Re: what's faster than .=
by Weathros (Novice) on Mar 08, 2003 at 18:36 UTC
    Copying byte by byte is not a good idea. Imagine the PCI-bus working just as much on one byte as 65k bytes ;) (Depends on OS, PCI, etc)

    I'm not sure how relevant it is in this particulare case, but you can preallocate hashes with "keys(%HASH) = 100;".

    If you really have to work with one byte at a time, you should atleast consider reserving the memory you'll be using and writing directly to a memory address; Maybe embed some C/C++ code to do that particiular task.

    address++ = byte;

    My 0.002 cents
Re: what's faster than .=
by Anonymous Monk on Mar 08, 2003 at 21:21 UTC
    In Perl this algorithm is fine. The amortized cost of building up a string of length n in Perl is O(n) - a better approach can give you a constant factor improvement but nothing major.

    Also .= should be the fastest way to append a byte to a scalar in native Perl. If it isn't, then it is not far from it. (I would regard anything else as a bug in Perl.)

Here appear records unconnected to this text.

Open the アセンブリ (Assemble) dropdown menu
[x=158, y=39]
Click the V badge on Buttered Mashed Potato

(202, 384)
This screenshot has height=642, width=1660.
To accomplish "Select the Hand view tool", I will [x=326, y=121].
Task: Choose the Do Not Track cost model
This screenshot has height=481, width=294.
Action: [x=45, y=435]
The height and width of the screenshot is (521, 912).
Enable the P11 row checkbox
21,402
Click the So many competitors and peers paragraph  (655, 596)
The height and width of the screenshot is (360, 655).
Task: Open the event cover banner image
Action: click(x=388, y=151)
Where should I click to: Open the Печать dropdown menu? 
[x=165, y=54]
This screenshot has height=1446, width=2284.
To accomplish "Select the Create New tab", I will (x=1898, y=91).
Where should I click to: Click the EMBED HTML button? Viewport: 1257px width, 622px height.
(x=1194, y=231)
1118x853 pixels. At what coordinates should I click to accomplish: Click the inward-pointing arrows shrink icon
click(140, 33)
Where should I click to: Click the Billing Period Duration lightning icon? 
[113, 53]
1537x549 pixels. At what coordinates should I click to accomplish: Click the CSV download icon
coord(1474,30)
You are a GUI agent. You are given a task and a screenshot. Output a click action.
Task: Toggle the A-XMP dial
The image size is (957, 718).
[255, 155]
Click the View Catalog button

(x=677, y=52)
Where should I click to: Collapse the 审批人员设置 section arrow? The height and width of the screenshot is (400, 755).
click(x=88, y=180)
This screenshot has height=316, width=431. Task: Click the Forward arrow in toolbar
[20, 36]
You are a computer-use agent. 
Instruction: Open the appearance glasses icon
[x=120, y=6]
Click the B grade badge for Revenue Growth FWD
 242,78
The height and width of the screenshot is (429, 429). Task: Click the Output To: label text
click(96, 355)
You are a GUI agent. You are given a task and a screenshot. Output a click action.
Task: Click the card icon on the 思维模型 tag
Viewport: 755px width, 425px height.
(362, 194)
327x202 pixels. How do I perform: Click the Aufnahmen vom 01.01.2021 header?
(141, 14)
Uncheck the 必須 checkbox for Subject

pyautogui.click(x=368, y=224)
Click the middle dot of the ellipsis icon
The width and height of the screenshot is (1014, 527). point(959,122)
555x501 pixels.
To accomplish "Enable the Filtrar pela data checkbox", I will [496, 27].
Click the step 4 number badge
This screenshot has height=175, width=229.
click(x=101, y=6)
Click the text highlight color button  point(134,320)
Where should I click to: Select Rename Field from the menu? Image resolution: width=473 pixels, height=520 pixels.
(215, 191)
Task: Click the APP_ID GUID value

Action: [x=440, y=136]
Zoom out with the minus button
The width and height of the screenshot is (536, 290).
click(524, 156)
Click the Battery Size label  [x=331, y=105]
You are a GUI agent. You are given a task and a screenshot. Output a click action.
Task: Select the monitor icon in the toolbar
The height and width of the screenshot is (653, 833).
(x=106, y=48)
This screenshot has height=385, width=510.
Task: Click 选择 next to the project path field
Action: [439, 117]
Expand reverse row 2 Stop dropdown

    However you are right to be concerned about the potential performance. In any of Python, Ruby, JavaScript, or Java your approach would scale as O(n*n) because their equivalents to .= actually create new strings rather than modifying an existing one in place. If you look around in these languages there is often an alternate data structure which is similar to a String, but which is designed for repeated appends. For instance in Java use a StringBuffer and .append to it. As a worst case you can actually write such a data structure. For a simple approach, use an array and then join it together when you need a string. (Simple, but you can do better - however that is OT.)

Re: what's faster than .=
by runrig (Abbot) on Mar 08, 2003 at 16:31 UTC
    I don't have time to Benchmark it at the moment, but you might also try print'ing a character at a time to a temp file.

    Update: my benchark code shows that printing is 20-25% faster than appending to a variable, unless the variable is preallocated to the desired length. Then appending is 4-5 times faster. YMMV.